WHAT THE EXERCISE ASKS:
Narrow the data below down to the lines containing "agent".

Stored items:
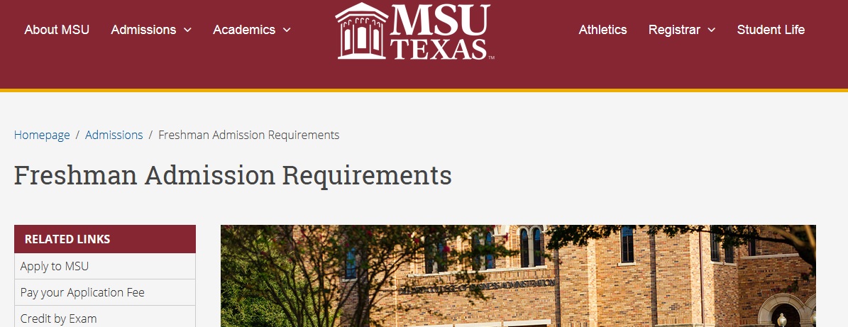Image resolution: width=848 pixels, height=327 pixels.
Task: Visit the Credit by Exam link
Action: point(58,318)
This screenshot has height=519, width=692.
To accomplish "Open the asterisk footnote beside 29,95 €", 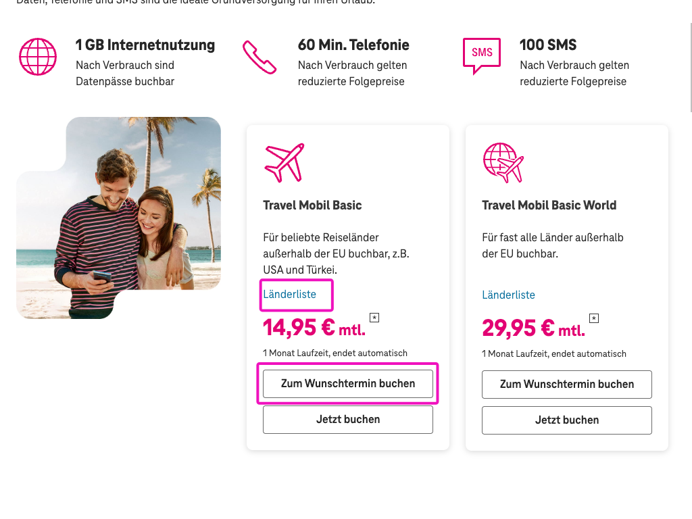I will [593, 318].
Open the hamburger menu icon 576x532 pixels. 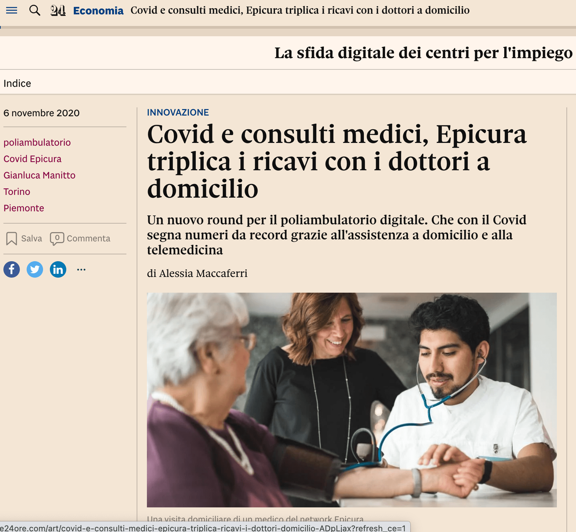(x=12, y=10)
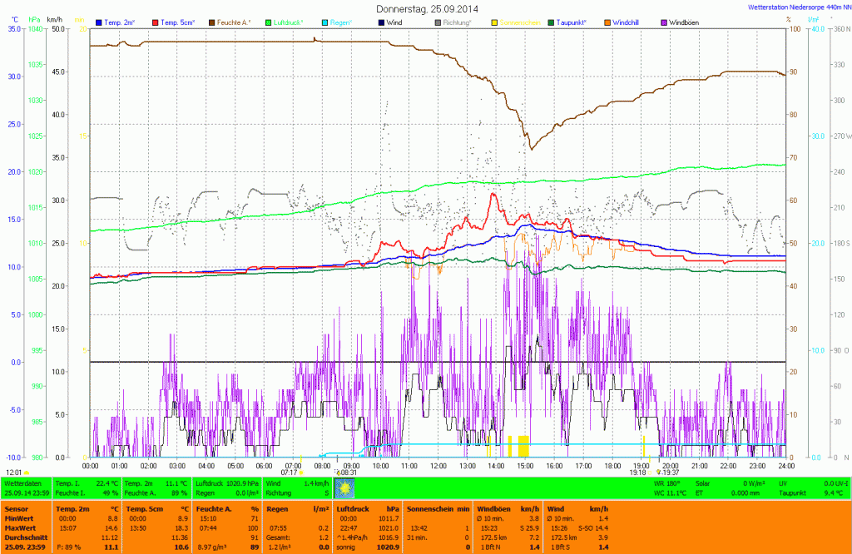
Task: Click the dark blue Wind legend square
Action: pyautogui.click(x=381, y=22)
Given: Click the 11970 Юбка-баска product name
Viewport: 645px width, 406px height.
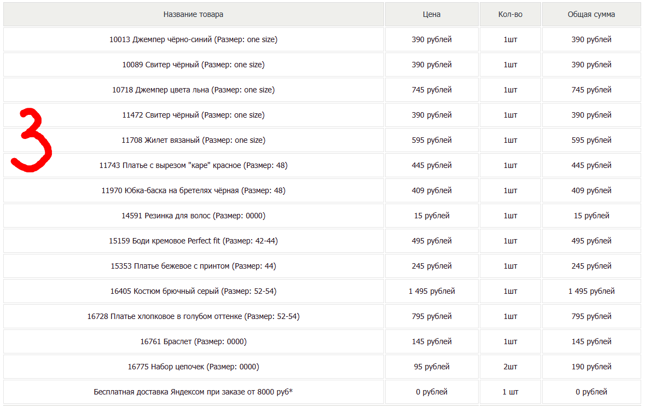Looking at the screenshot, I should coord(193,190).
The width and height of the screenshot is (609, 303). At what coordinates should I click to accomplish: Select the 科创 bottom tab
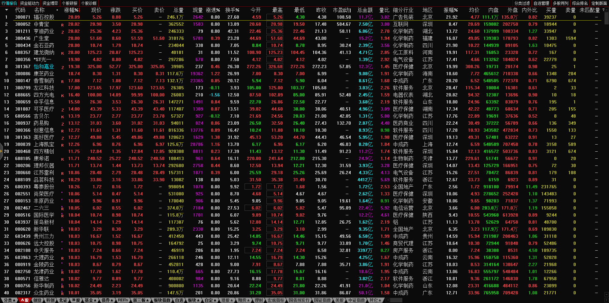pos(50,300)
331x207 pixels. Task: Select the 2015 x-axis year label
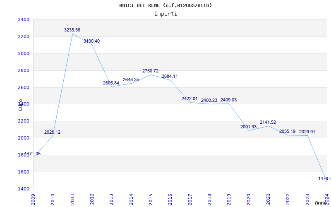coord(151,199)
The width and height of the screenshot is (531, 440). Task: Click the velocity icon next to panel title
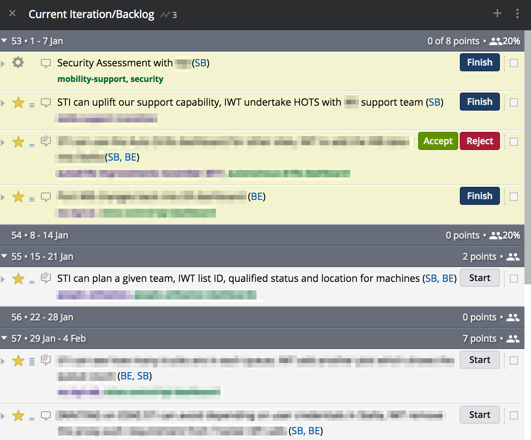[x=165, y=15]
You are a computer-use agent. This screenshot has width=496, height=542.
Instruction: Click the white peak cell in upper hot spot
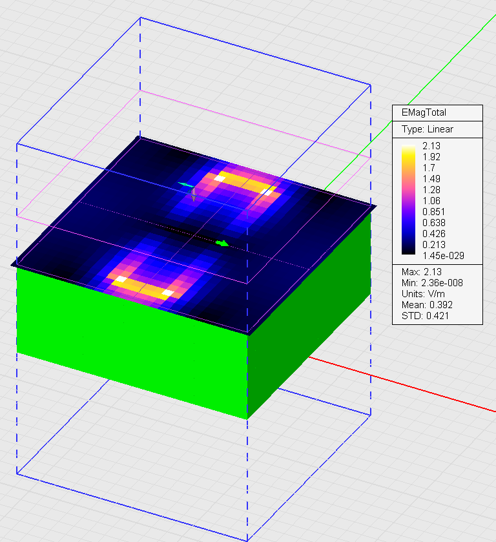pos(220,178)
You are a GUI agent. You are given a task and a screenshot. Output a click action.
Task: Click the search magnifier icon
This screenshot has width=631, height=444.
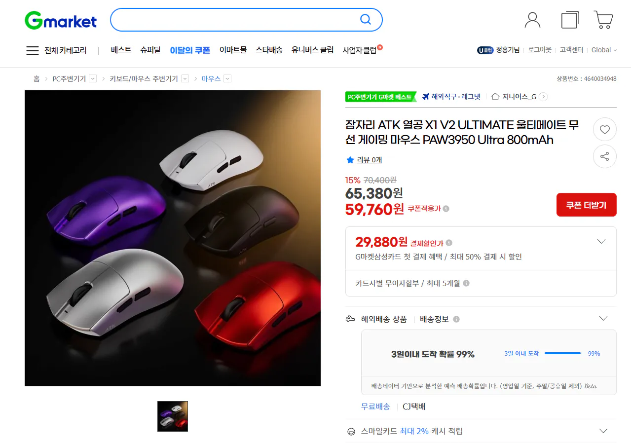pos(366,20)
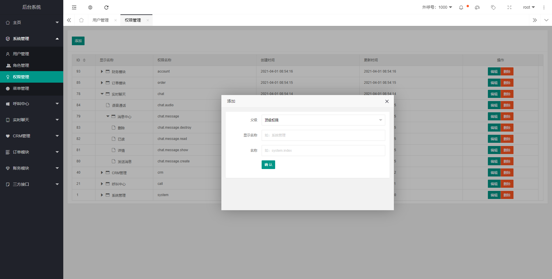Click the 显示名称 input field
Screen dimensions: 552x279
(x=323, y=135)
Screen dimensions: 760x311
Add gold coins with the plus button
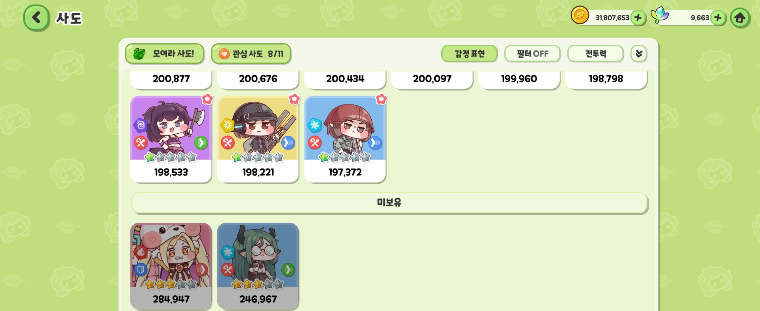pyautogui.click(x=638, y=18)
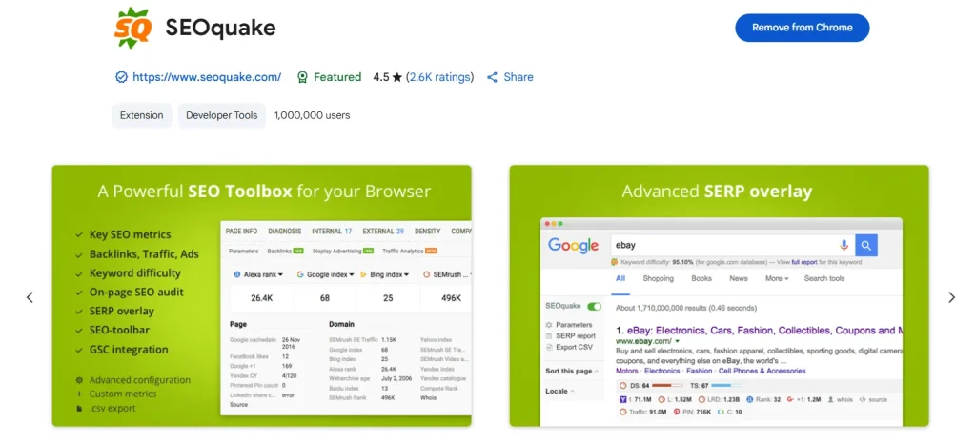This screenshot has width=976, height=444.
Task: Expand the Locale section
Action: [x=560, y=392]
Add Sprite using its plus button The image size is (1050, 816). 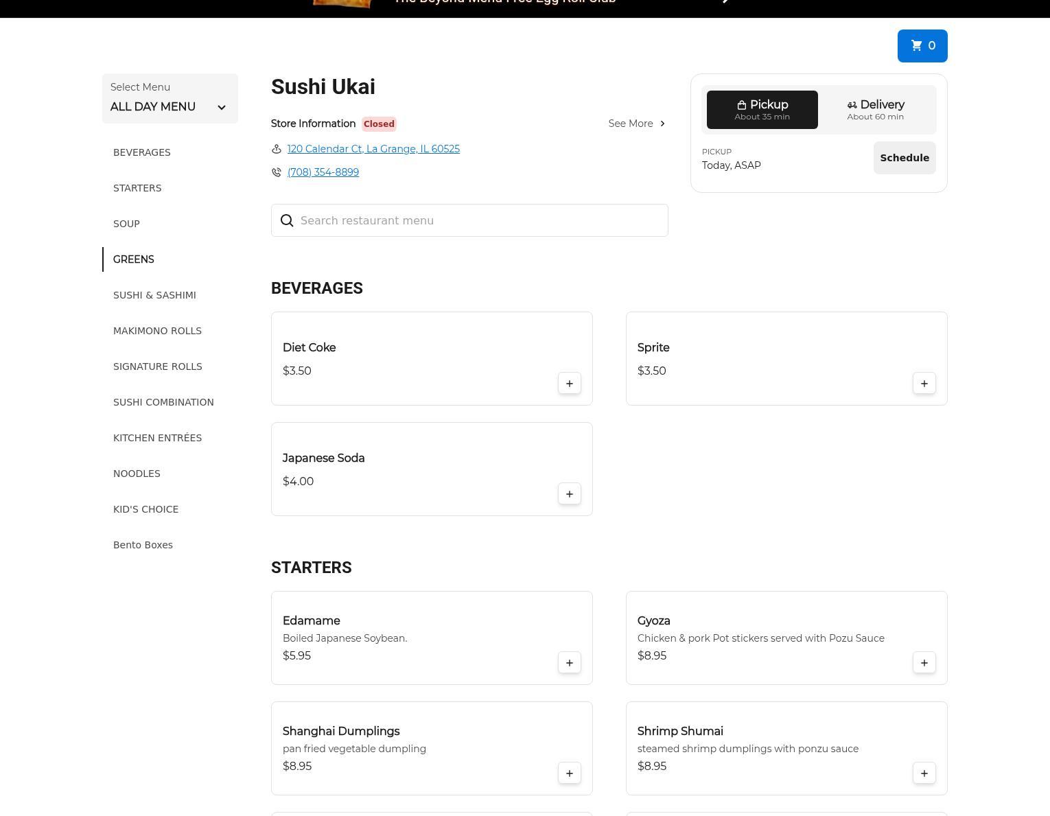(924, 384)
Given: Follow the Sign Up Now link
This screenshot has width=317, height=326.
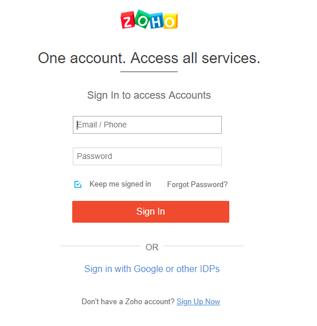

RESPONSE:
You are a computer-use agent. This screenshot has width=496, height=542.
You are a GUI agent. You are given a task and a screenshot. Output a click action.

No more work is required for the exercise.